-- EXTRACTED DATA start --

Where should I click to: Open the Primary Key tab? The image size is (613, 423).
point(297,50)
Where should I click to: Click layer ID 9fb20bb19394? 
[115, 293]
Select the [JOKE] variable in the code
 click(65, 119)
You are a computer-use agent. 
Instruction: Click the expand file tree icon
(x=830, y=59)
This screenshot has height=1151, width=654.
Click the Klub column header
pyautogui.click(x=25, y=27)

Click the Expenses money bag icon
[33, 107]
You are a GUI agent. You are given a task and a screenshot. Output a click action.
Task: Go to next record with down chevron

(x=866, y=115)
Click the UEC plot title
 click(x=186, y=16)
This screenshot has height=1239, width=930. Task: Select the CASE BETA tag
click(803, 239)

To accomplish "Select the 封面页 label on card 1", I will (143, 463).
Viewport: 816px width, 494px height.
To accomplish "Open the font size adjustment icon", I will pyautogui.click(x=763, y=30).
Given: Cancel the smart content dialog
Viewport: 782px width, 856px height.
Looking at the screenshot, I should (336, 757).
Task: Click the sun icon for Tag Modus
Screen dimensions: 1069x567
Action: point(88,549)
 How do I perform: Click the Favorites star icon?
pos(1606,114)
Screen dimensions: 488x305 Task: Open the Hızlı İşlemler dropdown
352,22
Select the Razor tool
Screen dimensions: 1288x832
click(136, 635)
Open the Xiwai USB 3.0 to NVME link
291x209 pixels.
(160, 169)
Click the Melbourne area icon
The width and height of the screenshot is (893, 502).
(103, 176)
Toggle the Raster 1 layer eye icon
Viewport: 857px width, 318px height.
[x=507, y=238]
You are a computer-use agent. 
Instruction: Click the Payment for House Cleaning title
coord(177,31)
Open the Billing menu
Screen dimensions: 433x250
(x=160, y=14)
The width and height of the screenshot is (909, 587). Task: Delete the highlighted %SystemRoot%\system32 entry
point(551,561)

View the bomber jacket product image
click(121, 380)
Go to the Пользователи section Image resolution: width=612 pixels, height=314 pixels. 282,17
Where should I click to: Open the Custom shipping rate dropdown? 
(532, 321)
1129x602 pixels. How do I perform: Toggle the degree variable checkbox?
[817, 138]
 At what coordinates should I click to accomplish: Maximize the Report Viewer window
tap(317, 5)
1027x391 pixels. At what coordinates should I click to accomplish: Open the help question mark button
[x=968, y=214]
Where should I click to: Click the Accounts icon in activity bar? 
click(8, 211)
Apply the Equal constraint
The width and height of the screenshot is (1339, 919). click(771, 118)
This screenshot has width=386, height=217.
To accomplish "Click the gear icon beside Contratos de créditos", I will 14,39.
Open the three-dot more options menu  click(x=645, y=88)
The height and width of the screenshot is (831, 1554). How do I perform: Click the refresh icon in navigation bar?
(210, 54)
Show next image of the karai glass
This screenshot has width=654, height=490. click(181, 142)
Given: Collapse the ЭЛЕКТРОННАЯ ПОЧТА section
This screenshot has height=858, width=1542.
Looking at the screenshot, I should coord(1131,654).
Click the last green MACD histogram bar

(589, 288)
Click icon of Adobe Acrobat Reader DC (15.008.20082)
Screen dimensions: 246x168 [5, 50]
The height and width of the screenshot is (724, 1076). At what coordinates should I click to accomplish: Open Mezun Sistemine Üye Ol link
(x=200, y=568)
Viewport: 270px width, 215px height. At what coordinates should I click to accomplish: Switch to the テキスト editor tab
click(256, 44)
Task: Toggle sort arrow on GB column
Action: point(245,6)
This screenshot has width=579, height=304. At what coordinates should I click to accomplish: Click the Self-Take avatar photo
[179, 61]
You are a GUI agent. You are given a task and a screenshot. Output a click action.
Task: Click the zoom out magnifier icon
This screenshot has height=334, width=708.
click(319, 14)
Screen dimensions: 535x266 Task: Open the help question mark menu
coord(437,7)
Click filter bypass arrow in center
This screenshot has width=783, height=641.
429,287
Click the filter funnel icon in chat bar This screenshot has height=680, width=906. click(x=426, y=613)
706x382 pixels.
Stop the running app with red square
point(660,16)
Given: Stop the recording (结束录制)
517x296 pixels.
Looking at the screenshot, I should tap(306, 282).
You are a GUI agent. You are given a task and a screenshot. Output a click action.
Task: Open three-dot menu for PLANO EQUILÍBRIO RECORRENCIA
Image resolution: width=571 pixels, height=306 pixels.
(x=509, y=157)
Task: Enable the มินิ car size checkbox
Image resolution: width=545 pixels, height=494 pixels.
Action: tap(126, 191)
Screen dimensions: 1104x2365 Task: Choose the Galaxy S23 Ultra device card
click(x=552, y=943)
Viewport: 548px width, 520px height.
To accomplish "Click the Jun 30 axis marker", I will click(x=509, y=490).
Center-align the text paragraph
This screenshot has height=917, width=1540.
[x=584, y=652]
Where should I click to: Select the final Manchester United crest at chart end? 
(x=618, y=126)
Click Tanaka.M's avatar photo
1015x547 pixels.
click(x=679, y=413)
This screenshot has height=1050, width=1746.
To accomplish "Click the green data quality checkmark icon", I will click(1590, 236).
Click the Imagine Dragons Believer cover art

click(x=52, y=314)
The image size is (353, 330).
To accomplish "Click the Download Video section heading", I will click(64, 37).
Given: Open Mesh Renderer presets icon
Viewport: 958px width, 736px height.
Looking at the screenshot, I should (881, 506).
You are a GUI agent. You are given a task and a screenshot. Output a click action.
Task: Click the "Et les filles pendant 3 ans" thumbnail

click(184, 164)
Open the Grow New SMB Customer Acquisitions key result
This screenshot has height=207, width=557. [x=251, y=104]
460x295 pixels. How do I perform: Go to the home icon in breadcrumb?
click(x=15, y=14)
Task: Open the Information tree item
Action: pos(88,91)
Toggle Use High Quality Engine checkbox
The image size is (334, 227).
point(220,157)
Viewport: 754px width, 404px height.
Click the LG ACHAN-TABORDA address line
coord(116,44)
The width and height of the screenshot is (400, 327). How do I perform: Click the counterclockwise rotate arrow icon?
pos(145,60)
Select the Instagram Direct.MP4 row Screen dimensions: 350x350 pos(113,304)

-- EXTRACTED DATA end --

TASK STATEMENT: Return all of the material above verbatim, with every line unchanged and in its original order.

TASK OUTPUT:
Where should I click to: Open the Primary Key tab? The image size is (613, 423).
point(297,50)
Where should I click to: Click layer ID 9fb20bb19394? 
[115, 293]
Select the [JOKE] variable in the code
 click(65, 119)
You are a computer-use agent. 
Instruction: Click the expand file tree icon
(x=830, y=59)
This screenshot has height=1151, width=654.
Click the Klub column header
pyautogui.click(x=25, y=27)

Click the Expenses money bag icon
[33, 107]
You are a GUI agent. You are given a task and a screenshot. Output a click action.
Task: Go to next record with down chevron

(x=866, y=115)
Click the UEC plot title
 click(x=186, y=16)
This screenshot has height=1239, width=930. Task: Select the CASE BETA tag
click(803, 239)

To accomplish "Select the 封面页 label on card 1", I will (143, 463).
Viewport: 816px width, 494px height.
To accomplish "Open the font size adjustment icon", I will pyautogui.click(x=763, y=30).
Given: Cancel the smart content dialog
Viewport: 782px width, 856px height.
Looking at the screenshot, I should (336, 757).
Task: Click the sun icon for Tag Modus
Screen dimensions: 1069x567
Action: point(88,549)
 How do I perform: Click the Favorites star icon?
pos(1606,114)
Screen dimensions: 488x305 Task: Open the Hızlı İşlemler dropdown
352,22
Select the Razor tool
Screen dimensions: 1288x832
click(136, 635)
Open the Xiwai USB 3.0 to NVME link
291x209 pixels.
(160, 169)
Click the Melbourne area icon
The width and height of the screenshot is (893, 502).
(103, 176)
Toggle the Raster 1 layer eye icon
Viewport: 857px width, 318px height.
[x=507, y=238]
You are a computer-use agent. 
Instruction: Click the Payment for House Cleaning title
coord(177,31)
Open the Billing menu
Screen dimensions: 433x250
(x=160, y=14)
The width and height of the screenshot is (909, 587). Task: Delete the highlighted %SystemRoot%\system32 entry
point(551,561)

View the bomber jacket product image
click(121, 380)
Go to the Пользователи section Image resolution: width=612 pixels, height=314 pixels. 282,17
Where should I click to: Open the Custom shipping rate dropdown? 
(532, 321)
1129x602 pixels. How do I perform: Toggle the degree variable checkbox?
[817, 138]
 At what coordinates should I click to accomplish: Maximize the Report Viewer window
tap(317, 5)
1027x391 pixels. At what coordinates should I click to accomplish: Open the help question mark button
[x=968, y=214]
Where should I click to: Click the Accounts icon in activity bar? 
click(8, 211)
Apply the Equal constraint
The width and height of the screenshot is (1339, 919). click(771, 118)
This screenshot has width=386, height=217.
To accomplish "Click the gear icon beside Contratos de créditos", I will 14,39.
Open the three-dot more options menu  click(x=645, y=88)
The height and width of the screenshot is (831, 1554). How do I perform: Click the refresh icon in navigation bar?
(210, 54)
Show next image of the karai glass
This screenshot has width=654, height=490. click(181, 142)
Given: Collapse the ЭЛЕКТРОННАЯ ПОЧТА section
This screenshot has height=858, width=1542.
Looking at the screenshot, I should coord(1131,654).
Click the last green MACD histogram bar

(589, 288)
Click icon of Adobe Acrobat Reader DC (15.008.20082)
Screen dimensions: 246x168 [5, 50]
The height and width of the screenshot is (724, 1076). At what coordinates should I click to accomplish: Open Mezun Sistemine Üye Ol link
(x=200, y=568)
Viewport: 270px width, 215px height. At what coordinates should I click to accomplish: Switch to the テキスト editor tab
click(256, 44)
Task: Toggle sort arrow on GB column
Action: point(245,6)
This screenshot has width=579, height=304. At what coordinates should I click to accomplish: Click the Self-Take avatar photo
[179, 61]
You are a GUI agent. You are given a task and a screenshot. Output a click action.
Task: Click the zoom out magnifier icon
This screenshot has height=334, width=708.
click(319, 14)
Screen dimensions: 535x266 Task: Open the help question mark menu
coord(437,7)
Click filter bypass arrow in center
This screenshot has width=783, height=641.
429,287
Click the filter funnel icon in chat bar This screenshot has height=680, width=906. click(x=426, y=613)
706x382 pixels.
Stop the running app with red square
point(660,16)
Given: Stop the recording (结束录制)
517x296 pixels.
Looking at the screenshot, I should tap(306, 282).
You are a GUI agent. You are given a task and a screenshot. Output a click action.
Task: Open three-dot menu for PLANO EQUILÍBRIO RECORRENCIA
Image resolution: width=571 pixels, height=306 pixels.
(x=509, y=157)
Task: Enable the มินิ car size checkbox
Image resolution: width=545 pixels, height=494 pixels.
Action: tap(126, 191)
Screen dimensions: 1104x2365 Task: Choose the Galaxy S23 Ultra device card
click(x=552, y=943)
Viewport: 548px width, 520px height.
To accomplish "Click the Jun 30 axis marker", I will click(x=509, y=490).
Center-align the text paragraph
This screenshot has height=917, width=1540.
[x=584, y=652]
Where should I click to: Select the final Manchester United crest at chart end? 
(x=618, y=126)
Click Tanaka.M's avatar photo
1015x547 pixels.
click(x=679, y=413)
This screenshot has height=1050, width=1746.
To accomplish "Click the green data quality checkmark icon", I will click(1590, 236).
Click the Imagine Dragons Believer cover art

click(x=52, y=314)
The image size is (353, 330).
To accomplish "Click the Download Video section heading", I will click(64, 37).
Given: Open Mesh Renderer presets icon
Viewport: 958px width, 736px height.
Looking at the screenshot, I should (881, 506).
You are a GUI agent. You are given a task and a screenshot. Output a click action.
Task: Click the "Et les filles pendant 3 ans" thumbnail

click(184, 164)
Open the Grow New SMB Customer Acquisitions key result
This screenshot has height=207, width=557. [x=251, y=104]
460x295 pixels. How do I perform: Go to the home icon in breadcrumb?
click(x=15, y=14)
Task: Open the Information tree item
Action: pos(88,91)
Toggle Use High Quality Engine checkbox
The image size is (334, 227).
point(220,157)
Viewport: 754px width, 404px height.
Click the LG ACHAN-TABORDA address line
coord(116,44)
The width and height of the screenshot is (400, 327). How do I perform: Click the counterclockwise rotate arrow icon?
pos(145,60)
Select the Instagram Direct.MP4 row Screen dimensions: 350x350 pos(113,304)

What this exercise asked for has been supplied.